| Esercizio scritto 1 |
Secondo l'articolo, quale livello di inflazione intende ottenere la Banca centrale giapponese, e in quanto tempo?

Ma mentre la Germania è riuscita a venirne fuori, anche
grazie, scrive il quotidiano vicino ai laburisti, alle
riforme dell’ex cancelliere Spd Gerhard Schröder (riduzione
dei salari e delle sicurezze sociali), “Roma e Tokyo hanno
optato per la protezione degli standard di vita della
popolazione più anziana, allo stesso momento riducendo
salari e condizioni di lavoro dei più giovani. Non ha
funzionato”.

Secondo il giornalista del Guardian le manovre degli ultimi
giorni della Banca centrale giapponese (che ha detto di
voler raddoppiare la quantità di moneta e di voler ottenere
un’inflazione del 2% nell’arco di 2 anni) significano
semplicemente che il Paese nipponico potrebbe – alla fine –
avere “debiti più alti e un’economia altrettanto sclerotica,
con tutti a fare quello che hanno sempre fatto con redditi
leggermente inferiori”.

| Dati forniti |
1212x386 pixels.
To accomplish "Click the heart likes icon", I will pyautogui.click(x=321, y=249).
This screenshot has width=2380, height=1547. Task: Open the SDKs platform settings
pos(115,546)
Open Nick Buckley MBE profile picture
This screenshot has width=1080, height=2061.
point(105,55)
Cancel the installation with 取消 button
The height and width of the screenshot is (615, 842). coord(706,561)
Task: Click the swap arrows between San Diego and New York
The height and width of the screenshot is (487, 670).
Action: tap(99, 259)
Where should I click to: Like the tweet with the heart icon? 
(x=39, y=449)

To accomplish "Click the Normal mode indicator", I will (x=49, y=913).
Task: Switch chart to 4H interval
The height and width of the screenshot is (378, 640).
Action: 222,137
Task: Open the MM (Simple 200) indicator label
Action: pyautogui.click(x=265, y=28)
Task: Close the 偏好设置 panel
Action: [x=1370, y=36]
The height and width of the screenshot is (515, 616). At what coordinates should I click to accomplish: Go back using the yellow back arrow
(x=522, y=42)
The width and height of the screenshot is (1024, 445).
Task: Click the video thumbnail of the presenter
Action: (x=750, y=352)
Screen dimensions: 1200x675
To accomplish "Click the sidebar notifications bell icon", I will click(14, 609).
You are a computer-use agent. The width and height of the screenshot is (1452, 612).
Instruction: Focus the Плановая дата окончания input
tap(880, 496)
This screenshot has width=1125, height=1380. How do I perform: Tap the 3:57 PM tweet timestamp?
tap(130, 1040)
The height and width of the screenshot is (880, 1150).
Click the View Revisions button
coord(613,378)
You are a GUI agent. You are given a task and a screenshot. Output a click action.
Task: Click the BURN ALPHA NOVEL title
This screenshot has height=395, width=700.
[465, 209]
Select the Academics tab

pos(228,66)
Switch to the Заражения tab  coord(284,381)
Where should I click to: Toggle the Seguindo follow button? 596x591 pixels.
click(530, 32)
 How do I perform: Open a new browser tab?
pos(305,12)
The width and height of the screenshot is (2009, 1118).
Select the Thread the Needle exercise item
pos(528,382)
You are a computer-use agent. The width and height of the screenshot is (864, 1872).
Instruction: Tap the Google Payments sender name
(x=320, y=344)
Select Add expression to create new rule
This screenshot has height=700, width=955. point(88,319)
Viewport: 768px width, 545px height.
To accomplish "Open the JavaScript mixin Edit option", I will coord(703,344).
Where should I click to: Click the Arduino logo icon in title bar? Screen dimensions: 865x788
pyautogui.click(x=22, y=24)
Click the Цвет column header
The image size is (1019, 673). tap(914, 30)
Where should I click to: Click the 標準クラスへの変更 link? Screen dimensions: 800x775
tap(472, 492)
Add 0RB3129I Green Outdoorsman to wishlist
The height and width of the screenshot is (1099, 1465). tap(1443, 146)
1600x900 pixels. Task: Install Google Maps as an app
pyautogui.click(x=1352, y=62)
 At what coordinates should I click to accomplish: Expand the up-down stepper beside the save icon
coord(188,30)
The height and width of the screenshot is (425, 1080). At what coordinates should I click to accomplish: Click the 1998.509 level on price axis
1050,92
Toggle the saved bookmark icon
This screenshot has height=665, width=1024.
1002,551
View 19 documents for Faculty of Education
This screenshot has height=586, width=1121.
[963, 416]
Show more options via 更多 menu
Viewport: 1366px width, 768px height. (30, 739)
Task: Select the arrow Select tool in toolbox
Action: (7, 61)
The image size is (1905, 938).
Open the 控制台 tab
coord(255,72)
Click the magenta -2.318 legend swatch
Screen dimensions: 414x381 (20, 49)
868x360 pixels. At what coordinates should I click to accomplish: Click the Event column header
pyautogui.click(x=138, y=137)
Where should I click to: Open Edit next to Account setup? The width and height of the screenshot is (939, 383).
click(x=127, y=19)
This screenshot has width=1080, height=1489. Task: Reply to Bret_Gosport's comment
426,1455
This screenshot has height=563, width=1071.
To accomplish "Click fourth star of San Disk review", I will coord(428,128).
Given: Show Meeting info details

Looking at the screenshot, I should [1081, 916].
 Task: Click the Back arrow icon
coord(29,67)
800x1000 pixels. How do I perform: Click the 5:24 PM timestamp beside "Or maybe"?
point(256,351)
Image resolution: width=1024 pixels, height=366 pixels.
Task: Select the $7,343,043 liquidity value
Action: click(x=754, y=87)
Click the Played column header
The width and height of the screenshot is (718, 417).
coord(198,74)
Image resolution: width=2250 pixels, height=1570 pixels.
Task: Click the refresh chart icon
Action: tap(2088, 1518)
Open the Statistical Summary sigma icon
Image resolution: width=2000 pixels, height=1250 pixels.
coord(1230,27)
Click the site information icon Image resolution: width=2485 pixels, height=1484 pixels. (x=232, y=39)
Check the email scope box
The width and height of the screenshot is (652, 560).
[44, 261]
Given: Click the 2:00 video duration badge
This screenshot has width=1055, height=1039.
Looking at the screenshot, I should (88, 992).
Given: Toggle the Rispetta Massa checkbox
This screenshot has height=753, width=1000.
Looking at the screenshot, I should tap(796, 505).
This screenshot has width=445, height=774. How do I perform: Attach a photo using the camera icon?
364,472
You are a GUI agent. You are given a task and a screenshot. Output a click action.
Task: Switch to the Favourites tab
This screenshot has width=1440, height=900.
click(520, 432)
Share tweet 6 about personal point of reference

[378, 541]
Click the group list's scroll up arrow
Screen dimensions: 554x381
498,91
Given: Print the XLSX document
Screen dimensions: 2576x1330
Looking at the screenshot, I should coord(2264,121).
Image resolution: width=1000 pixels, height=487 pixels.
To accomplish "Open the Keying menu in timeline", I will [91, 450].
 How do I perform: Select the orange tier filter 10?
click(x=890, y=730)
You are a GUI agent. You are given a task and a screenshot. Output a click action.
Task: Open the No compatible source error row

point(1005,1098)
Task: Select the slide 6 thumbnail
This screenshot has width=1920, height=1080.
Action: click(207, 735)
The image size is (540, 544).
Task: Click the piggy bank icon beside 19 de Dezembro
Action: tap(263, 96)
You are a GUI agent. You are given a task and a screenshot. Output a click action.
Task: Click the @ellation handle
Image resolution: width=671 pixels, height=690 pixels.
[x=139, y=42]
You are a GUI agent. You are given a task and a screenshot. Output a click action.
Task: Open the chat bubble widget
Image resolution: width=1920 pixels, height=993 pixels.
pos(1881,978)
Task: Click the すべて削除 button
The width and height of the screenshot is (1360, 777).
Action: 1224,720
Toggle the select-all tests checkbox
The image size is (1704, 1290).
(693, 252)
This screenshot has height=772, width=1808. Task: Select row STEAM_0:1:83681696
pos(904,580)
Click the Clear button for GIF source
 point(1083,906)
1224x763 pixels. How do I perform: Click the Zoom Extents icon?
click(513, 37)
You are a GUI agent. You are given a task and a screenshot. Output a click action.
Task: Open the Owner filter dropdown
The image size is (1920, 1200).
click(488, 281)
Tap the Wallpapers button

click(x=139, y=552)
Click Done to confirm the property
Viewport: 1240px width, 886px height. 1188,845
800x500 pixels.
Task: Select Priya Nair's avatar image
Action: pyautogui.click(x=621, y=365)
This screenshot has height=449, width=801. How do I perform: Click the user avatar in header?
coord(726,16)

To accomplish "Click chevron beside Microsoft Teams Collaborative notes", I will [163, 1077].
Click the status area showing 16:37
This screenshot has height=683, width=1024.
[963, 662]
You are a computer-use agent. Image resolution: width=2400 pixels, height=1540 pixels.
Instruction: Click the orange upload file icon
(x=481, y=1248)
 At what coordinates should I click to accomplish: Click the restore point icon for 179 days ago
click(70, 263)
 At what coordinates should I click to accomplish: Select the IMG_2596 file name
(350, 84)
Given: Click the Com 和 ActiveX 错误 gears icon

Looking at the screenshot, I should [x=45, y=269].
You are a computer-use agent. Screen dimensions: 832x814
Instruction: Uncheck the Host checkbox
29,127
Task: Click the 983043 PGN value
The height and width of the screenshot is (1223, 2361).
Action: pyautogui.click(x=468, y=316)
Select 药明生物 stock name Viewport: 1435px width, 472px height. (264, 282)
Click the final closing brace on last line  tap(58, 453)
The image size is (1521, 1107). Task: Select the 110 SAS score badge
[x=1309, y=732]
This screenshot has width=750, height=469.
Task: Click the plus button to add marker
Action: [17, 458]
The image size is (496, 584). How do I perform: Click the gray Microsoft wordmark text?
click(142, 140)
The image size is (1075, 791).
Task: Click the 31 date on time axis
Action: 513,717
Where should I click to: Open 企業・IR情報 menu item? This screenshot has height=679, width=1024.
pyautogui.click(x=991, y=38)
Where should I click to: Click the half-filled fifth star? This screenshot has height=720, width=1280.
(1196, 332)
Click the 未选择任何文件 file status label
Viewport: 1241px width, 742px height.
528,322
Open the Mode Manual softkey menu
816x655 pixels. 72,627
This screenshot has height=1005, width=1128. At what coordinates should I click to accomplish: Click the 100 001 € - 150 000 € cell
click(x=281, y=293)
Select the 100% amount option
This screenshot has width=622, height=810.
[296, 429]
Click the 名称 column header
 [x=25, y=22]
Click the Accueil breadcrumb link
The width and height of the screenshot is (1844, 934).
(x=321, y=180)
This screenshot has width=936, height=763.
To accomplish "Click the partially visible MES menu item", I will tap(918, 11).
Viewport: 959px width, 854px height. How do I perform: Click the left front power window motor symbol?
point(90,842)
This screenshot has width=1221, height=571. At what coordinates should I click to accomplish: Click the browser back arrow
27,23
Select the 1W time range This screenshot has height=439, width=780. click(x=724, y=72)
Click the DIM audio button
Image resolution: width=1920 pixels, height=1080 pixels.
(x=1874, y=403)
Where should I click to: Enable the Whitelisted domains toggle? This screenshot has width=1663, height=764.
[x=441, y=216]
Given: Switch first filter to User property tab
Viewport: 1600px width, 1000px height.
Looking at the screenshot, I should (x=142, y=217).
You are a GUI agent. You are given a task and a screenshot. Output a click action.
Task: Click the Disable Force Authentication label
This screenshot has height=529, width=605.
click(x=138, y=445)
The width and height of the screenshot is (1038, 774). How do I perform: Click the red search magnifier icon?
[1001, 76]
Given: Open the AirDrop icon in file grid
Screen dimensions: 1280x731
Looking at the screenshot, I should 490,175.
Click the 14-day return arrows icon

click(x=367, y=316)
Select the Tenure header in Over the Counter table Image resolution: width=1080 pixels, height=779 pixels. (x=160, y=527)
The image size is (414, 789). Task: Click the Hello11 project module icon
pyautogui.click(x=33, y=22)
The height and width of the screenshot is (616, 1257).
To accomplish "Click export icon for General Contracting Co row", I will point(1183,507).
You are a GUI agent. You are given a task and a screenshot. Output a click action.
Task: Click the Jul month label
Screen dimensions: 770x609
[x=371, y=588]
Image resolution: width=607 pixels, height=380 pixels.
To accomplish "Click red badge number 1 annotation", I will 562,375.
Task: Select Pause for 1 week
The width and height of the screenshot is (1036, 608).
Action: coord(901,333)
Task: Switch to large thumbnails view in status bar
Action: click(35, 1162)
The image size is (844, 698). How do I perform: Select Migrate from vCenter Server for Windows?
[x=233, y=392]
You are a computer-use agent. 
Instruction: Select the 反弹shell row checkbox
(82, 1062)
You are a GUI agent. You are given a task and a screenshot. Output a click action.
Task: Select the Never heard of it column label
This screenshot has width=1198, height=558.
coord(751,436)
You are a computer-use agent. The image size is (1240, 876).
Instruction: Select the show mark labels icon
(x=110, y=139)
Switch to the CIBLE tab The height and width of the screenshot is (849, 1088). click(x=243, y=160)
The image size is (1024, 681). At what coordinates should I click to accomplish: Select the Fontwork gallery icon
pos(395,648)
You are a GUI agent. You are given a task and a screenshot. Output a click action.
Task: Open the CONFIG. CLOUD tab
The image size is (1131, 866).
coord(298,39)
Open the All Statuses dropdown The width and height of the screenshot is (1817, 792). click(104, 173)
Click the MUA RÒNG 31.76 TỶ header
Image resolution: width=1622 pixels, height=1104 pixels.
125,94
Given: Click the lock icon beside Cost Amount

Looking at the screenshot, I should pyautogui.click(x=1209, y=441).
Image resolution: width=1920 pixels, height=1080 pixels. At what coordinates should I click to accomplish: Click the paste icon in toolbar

| Esercizio scritto 2 |
Riscriva le righe dell'elenco a partire da quella che contiene "868x360 pixels. At" e proseguendo fino a quella che contiene "I will coord(428,128).", estremi inclusi. Sostituisca "Account setup" con "Billing setup" e lasci invariato tutto il resto.

| Soluzione svolta 1 |
Un'inflazione del 2% nell'arco di 2 anni.

| Soluzione svolta 2 |
868x360 pixels. At what coordinates should I click to accomplish: Click the Event column header
pyautogui.click(x=138, y=137)
Where should I click to: Open Edit next to Billing setup? The width and height of the screenshot is (939, 383).
click(x=127, y=19)
This screenshot has width=1080, height=1489. Task: Reply to Bret_Gosport's comment
426,1455
This screenshot has height=563, width=1071.
To accomplish "Click fourth star of San Disk review", I will coord(428,128).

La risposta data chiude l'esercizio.